Gabriel, the community leader in the village of Dogo Nahawa near the city of Jos, told the BBC his five-year-old granddaughter had been hacked to death with a machete.
He said the attack had started at about 0300 on Sunday. He said a group of Fulani-speaking men started shooting a heavy machine gun to scare the residents into the open, where they were cut down.
"The shooting was so heavy that people were afraid. People were running helter-skelter because of this.... They had never heard something like this before... People that were running and run into them, and they were macheted."
'Crying, shouting'
Another eyewitness, Pepi, initially heard gunshots and went with his wife to hide in the toilet.
I saw all the wives, they killed them, cut, cut their bodies. Put fire on them. And the babies. They killed all the children
Pepi, eyewitness
"They want to break the door, the back door there, to get into the house because they said the Arna is inside - that's a peasant that has no religion... So then I tell my wife she should keep quiet. Then, they bring something to hit the door with, they hit the door because they said they should get into the house and kill the Arna. So I kept quiet."
He could hear his neighbours crying out, then there was silence. "Screaming, real screaming. Babies and the mothers all. Crying! Shouting! Later I hear no more."
When he came out of his house, he saw their burnt bodies bearing machete wounds.
"I went to my neighbour's house.
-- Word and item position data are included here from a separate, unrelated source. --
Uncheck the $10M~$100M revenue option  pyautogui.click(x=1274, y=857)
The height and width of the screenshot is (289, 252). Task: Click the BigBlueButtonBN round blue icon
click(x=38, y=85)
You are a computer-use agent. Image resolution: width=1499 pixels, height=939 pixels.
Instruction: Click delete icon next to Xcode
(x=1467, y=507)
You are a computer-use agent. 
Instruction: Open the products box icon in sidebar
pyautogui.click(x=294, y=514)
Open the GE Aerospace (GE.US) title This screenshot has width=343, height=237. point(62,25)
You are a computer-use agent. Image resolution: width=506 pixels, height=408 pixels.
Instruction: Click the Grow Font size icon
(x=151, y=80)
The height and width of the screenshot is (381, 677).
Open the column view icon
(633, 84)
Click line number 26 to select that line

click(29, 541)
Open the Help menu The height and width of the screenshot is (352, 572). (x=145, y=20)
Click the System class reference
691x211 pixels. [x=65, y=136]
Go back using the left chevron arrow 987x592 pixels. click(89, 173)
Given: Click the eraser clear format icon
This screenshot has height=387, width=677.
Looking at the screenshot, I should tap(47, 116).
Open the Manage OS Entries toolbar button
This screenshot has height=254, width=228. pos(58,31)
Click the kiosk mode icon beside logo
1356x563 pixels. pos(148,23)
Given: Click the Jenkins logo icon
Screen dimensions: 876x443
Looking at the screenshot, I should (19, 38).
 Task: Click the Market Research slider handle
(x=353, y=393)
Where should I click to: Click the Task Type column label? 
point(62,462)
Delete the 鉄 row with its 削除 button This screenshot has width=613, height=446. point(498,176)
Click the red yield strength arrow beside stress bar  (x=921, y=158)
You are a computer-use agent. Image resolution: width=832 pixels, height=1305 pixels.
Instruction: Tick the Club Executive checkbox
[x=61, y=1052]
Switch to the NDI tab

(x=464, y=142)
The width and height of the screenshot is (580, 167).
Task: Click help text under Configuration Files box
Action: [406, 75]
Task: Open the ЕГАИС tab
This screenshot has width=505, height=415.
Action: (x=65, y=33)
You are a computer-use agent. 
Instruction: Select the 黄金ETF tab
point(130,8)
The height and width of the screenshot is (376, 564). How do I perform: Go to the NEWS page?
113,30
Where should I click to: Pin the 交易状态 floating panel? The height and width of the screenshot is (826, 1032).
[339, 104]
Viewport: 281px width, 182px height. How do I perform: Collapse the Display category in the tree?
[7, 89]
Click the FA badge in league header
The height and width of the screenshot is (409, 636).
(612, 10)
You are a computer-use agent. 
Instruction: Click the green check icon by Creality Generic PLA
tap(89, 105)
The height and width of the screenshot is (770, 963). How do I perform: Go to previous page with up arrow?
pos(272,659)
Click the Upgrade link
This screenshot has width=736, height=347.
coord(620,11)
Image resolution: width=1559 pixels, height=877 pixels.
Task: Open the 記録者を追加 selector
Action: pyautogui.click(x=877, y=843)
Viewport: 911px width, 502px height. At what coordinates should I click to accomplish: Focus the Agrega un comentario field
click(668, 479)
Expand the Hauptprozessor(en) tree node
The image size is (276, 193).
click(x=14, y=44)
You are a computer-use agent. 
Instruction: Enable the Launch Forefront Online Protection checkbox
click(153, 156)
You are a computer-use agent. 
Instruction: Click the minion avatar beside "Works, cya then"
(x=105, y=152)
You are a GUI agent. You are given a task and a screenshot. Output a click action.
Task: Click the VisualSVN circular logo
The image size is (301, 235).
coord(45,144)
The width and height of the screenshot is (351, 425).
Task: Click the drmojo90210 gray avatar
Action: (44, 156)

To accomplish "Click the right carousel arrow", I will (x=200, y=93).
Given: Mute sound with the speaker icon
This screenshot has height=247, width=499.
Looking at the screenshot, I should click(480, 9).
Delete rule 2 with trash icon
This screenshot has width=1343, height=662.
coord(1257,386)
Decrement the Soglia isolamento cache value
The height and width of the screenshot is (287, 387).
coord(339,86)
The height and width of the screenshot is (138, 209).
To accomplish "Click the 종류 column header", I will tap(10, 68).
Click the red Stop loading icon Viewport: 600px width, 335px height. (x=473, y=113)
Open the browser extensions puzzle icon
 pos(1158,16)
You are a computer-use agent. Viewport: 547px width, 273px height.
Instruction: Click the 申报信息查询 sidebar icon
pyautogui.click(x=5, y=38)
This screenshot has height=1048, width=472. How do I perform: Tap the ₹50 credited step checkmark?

I saw all the wives, they killed them, cut, cut their bodies. Put fire on them. And the babies. They killed all the children, almost four children there. They killed them with murders, put fire on them."
A spokesman for the Plateau State government, Gregory Yenlong, told the BBC that federal officials were to blame for security lapses.
"I can't understand [why] people are killed, people arrested, for such acts, and they are not being prosecuted. The Nigerian system, something's wrong with it.
"I can't understand [why] a governor of a state, who is enshrined in the constitution of the Federal Republic of Nigeria, is the chief security officer of the state - and yet cannot direct a police officer to arrest and prosecute a crime."